Onların muhtaç hâlini görünce, Rasulullah (s.a.s.)’in yüzü değişti. İçeri girip çıktıktan sonra Bilâl’e emir buyurdu. Bilâl, ezan okuyarak kamet getirdi. Rasulullah (s.a.s.) de namazı kıldırdı. Sonra hutbe okudu ve:
“Ey insanlar, sizi tek bir nefisten yaratan Rabbinizden korkup sakının[8]âyet-i kerimesini sonuna (yani), “Şübhesiz Allah, sizin üzerinizde gözcüdür.” âyetine kadar ve Haşr Süresi’ndeki: “Allah’dan korkun! Herkes, yarın için neyi takdim ettiğine baksın. Allah’dan korkun![9] âyet-i kerimesini okudu. (Sözüne devamla:)
“Bir adam, dinarından, dirheminden, elbisesinden, bir sa’ buğdayından, bir. sa’ kuru hurmasından sadaka vermelidir. Velev ki, yarım hurma olsun!” buyurdu.
Derken Ensar’dan bir zat, hemen hemen elinin taşıyamayacağı kadar, hatta elinin taşımaktan aciz kaldığı bir kese getirdi. Sonra birbiri ardınca herkes bir şeyler getirdiler. Neticede yiyecek ve elbiseden oluşan iki yığın gördüm.
Rasulullah (s.a.s.)’in (mübarek) yüzünün altınla yaldızlanmış gibi parladığını gördüm.
Bunun üzerine Rasulullah (s.a.s.):
“Her kim İslâm’da güzel bir çığır açarsa, o çığırın ecri ile kendisinden sonra o çığırla amel edenlerin ecirlerinden hiçbir şey noksan edilmemek şartıyla sevabları kendine aiddir.
Ve her kim İslâm’da kötü bir çığır açarsa, o çığırın vebali ile kendisinden sonra onunla amel edenlerin vebalinden hiç bir noksanlıkları olmamak üzere ona aiddir![10]
Herkese, yann için neyi takdim ettiğine bakmalarını buyuran Rabbimiz Allah:
“Allah’dan korkun!” diye iman eden kullarını, takvah olmak konusunda çok dikkatli olmalarını emrediyor… Çünkü Allah korkusu, her haynn başıdır!.. Allah’dan korkan muttaki mü’min şahsiyet nefsini hesaba çeker, kendisini bütün günah olan şeylerden arındırmaya çalışır ve Allah’ın razı olduğu bir kul olmaya gayret eder… Küfürden, şirkten, nifaktan, zulümden, irtidad etmekten ve şeytanın onun ayağını kaydırmasından Allah’a sığınan mü’min müslüman kişi, takva zırhına bürünerek iman kalkanı ve Tevhid kılıcıyla cihadını sürdürebilir…

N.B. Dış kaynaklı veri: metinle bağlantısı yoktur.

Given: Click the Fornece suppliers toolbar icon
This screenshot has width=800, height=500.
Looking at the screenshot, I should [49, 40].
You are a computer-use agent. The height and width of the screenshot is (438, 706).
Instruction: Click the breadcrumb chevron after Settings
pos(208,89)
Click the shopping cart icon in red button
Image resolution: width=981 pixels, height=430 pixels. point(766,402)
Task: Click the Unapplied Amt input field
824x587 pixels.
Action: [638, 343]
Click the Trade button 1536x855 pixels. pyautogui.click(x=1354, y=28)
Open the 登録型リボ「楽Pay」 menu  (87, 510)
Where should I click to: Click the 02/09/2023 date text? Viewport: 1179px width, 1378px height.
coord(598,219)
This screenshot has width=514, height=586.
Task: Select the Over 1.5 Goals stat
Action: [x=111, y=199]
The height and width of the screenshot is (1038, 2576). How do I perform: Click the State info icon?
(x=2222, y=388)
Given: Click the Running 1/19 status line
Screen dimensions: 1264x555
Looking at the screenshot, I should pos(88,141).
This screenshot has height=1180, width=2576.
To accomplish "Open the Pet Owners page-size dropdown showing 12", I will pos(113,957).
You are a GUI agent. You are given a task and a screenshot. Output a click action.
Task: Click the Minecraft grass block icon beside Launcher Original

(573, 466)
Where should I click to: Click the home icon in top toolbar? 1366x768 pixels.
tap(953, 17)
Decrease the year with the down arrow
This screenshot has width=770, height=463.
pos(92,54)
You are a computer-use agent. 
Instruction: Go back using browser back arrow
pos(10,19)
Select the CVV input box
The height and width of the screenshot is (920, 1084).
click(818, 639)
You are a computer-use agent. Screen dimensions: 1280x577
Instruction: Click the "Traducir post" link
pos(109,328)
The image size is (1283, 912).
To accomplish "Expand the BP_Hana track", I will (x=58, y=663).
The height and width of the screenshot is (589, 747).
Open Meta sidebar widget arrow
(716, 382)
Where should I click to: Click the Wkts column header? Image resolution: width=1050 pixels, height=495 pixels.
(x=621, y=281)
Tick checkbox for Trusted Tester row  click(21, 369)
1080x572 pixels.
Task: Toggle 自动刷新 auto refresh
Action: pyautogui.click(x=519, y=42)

Rasulullah (s.a.s.), kendilerine hitab ettiği mü’min müs-lümanlara ahiret için hazırlık yapmalarını ve çok çalışmalarını tavsiye etmiştir…
Abdullah b. Akîm anlatıyor:
Ebu Bekr (r.a.), bize şöyle hitab etti:
Allah’a hamd ve Rasulüne selâmdan sonra derim ki, size takvayı ve şanına yakışan bir biçimde Allah’ı anmanızı tavsiye ederim. Ümidi korkuya katmanızı ve istekte bulunurken yüzsüzlük göstermemenizi de tavsiye ederim. Çünkü Allah Teâlâ, Zekeriya (a.s.)’ı ve ailesini överek şöyle buyurdu:
“Gerçekten onlar, hayır işlerine koşarlar, umarak ve korkarak Bize dua ederlerdi ve Bize, derin saygı duyarlardı[11]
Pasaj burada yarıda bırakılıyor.